──────── Exercise data ────────
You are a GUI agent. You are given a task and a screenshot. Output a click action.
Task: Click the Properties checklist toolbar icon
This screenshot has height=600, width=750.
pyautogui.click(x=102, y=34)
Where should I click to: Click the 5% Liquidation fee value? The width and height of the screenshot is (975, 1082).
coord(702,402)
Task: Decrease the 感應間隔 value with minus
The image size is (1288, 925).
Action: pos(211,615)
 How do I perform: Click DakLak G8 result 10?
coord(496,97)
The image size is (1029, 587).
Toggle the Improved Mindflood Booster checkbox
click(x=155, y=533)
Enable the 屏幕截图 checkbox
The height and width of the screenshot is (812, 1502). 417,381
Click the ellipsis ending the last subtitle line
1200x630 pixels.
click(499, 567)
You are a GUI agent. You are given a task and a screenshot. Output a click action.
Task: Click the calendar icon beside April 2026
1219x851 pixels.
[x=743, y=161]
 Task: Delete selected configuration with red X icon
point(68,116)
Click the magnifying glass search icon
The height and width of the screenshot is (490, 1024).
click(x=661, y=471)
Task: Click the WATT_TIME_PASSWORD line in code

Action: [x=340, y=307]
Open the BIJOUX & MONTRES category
────────
Copy out all of the items above word for word.

You are a GUI agent. You are given a task and a screenshot. Output a click action.
Task: Click the Properties checklist toolbar icon
This screenshot has height=600, width=750.
pyautogui.click(x=102, y=34)
Where should I click to: Click the 5% Liquidation fee value? The width and height of the screenshot is (975, 1082).
coord(702,402)
Task: Decrease the 感應間隔 value with minus
The image size is (1288, 925).
Action: pos(211,615)
 How do I perform: Click DakLak G8 result 10?
coord(496,97)
The image size is (1029, 587).
Toggle the Improved Mindflood Booster checkbox
click(x=155, y=533)
Enable the 屏幕截图 checkbox
The height and width of the screenshot is (812, 1502). 417,381
Click the ellipsis ending the last subtitle line
1200x630 pixels.
click(499, 567)
You are a GUI agent. You are given a task and a screenshot. Output a click action.
Task: Click the calendar icon beside April 2026
1219x851 pixels.
[x=743, y=161]
 Task: Delete selected configuration with red X icon
point(68,116)
Click the magnifying glass search icon
The height and width of the screenshot is (490, 1024).
click(x=661, y=471)
Task: Click the WATT_TIME_PASSWORD line in code

Action: [x=340, y=307]
Open the BIJOUX & MONTRES category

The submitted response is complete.